Advogado “filho da terra” pode defender réu na mesma cidade, decide TJ-BA
Por Eduardo Velozo Fuccia
O fato de o advogado do réu ser “filho da terra”, por si só, não compromete a imparcialidade dos jurados e nem é motivo apto a autorizar o desaforamento. A realização de sessão do júri em comarca que não seja a do local do crime só é cabível com base em fatos concretos, observadas as hipóteses legais.
Com essa fundamentação, a 2ª Turma da 1ª Câmara Criminal do Tribunal de Justiça da Bahia (TJ-BA) negou, por unanimidade, pedido do Ministério Público (MP) para desaforar o júri de um acusado de homicídio qualificado em Capela do Alto Alegre. O município fica a cerca de 250 quilômetros de Salvador e tem 11.597 habitantes, segundo estimativa do Instituto Brasileiro de Geografia e Estatística (IBGE) realizada em 2021.
De acordo com o desembargador Abelardo Paulo da Matta Neto, relator do pedido do MP, “não é possível concluir que a necessária imparcialidade dos jurados poderá remanescer comprometida em razão da influência do advogado, ‘filho da terra, como delineado pelo Parquet, ou até mesmo pela aproximação de algum jurado com testemunhas”.
Em caso de “restrições pontuais” a qualquer jurado, de acordo com o relator, compete à parte interessado apontá-las no momento oportuno. Além disso, cabe ao juiz togado o dever de explicar aos membros do conselho de sentença os impeditivos legais para compô-lo, possibilitando que eles próprios apresentem suas justificativas de exclusão.
Comentário e foto no Facebook
No caso concreto, durante sessão do Tribunal do Júri no último dia 17 de agosto, o MP e o assistente da acusação constataram que o advogado do réu publicou em seu perfil no Facebook postagem relacionada ao julgamento popular e um jurado a comentou. Na mesma sessão, ainda se apurou que uma jurada é irmã de uma das testemunhas da defesa e aparece em uma foto com o réu na rede social.
A juíza que presidia a sessão dissolveu o conselho de sentença por quebra de incomunicabilidade, em relação ao jurado que comentou na postagem do advogado, e por deslealdade processual, referente à jurada cujo parentesco com a testemunha foi descoberto. Novo júri, com outros jurados, foi marcado para o dia 23 de novembro.
Em seu pedido de desaforamento ao TJ-BA, o promotor alegou que o advogado teria influência sobre os jurados e revelou dúvidas acerca da imparcialidade dos que atuarão no próximo júri.
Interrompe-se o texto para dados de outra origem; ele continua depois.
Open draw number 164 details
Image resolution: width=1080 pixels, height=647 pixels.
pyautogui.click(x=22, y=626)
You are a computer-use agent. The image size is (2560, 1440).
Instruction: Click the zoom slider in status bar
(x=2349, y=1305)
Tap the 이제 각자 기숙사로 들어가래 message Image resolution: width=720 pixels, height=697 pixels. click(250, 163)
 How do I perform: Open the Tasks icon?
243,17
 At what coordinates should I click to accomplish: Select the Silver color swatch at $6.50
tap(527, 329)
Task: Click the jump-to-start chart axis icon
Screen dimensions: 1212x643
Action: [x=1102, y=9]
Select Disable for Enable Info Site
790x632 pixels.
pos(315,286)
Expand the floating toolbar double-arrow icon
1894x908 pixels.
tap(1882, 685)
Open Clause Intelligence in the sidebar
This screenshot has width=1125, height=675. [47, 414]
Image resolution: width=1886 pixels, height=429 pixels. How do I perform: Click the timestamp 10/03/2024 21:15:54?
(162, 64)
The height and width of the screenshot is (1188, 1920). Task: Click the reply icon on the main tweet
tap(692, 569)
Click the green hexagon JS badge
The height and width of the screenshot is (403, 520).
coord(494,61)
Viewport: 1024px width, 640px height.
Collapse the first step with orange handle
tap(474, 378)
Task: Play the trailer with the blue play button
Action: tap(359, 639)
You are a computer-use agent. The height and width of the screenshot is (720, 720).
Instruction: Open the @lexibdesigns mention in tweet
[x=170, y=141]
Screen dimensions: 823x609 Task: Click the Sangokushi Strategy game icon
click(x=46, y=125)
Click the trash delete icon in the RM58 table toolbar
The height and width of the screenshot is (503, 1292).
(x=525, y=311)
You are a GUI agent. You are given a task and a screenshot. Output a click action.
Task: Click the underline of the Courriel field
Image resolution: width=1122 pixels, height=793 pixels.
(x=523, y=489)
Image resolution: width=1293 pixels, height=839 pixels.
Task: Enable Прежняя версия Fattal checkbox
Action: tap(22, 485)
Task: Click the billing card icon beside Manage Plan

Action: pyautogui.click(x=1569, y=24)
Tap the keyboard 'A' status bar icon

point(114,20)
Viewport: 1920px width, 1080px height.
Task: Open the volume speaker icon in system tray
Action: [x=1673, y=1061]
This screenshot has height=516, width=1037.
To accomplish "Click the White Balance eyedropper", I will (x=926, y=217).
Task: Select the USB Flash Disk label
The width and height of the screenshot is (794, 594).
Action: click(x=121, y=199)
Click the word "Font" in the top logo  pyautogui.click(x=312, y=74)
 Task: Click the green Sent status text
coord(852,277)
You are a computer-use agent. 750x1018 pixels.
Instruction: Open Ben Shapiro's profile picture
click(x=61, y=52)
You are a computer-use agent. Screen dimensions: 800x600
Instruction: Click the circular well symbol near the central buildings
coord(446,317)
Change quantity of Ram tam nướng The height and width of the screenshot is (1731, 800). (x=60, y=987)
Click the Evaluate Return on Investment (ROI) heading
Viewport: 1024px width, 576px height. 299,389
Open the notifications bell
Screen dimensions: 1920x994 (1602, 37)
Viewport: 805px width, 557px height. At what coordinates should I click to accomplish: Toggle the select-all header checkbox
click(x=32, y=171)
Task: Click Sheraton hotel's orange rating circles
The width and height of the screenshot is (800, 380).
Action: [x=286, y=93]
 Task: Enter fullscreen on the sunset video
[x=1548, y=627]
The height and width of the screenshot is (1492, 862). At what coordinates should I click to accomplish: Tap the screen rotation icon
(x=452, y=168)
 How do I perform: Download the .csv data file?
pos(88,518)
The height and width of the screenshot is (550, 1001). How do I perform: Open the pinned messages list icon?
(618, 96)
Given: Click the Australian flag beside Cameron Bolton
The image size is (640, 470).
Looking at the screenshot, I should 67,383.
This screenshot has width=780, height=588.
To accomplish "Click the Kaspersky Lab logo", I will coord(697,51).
O representante do MP acrescentou que o próprio defensor, ao contestar a dissolução do conselho de sentença, afirmou ser “filho dessa cidade conhecido por todos”.
Em informações prestadas ao TJ-BA, o juízo da Vara Criminal de Capela do Alto Alegre sustentou que os fatos geradores da dissolução do conselho de sentença e os argumentos do MP “não são elementos relevantes, capazes de abalar a isenção do julgamento ainda pendente de realização.”
O parecer da Procuradoria de Justiça foi pela rejeição do desaforamento em prestígio ao princípio da confiança no juiz da causa. “A relação de parentesco é causa impeditiva da jurada compor o Conselho de Sentença ou da testemunha depor, mas não seria, por si só, causa de deslocamento do julgamento do Tribunal do Júri, por faltar elementos concretos da influência sobre a imparcialidade dos jurados”.
Segundo o acórdão, “o que não se permite é a alegação genérica de imparcialidade de jurados que nem mesmo foram sorteados”. O colegiado frisou que o desaforamento, “medida excepcional”, é admitido apenas nas hipóteses dos artigos 427 e 428 do Código de Processo Penal, não verificadas no caso em exame.
Essas regras elencam como motivos do desaforamento o interesse da ordem pública, a dúvida sobre a imparcialidade dos jurados, a falta de segurança pessoal do acusado e quando o julgamento não puder ser realizado no prazo de seis meses, contado do trânsito em julgado da decisão de pronúncia, desde que comprovado excesso de serviço e evidenciado que a demora não foi provocada pela defesa.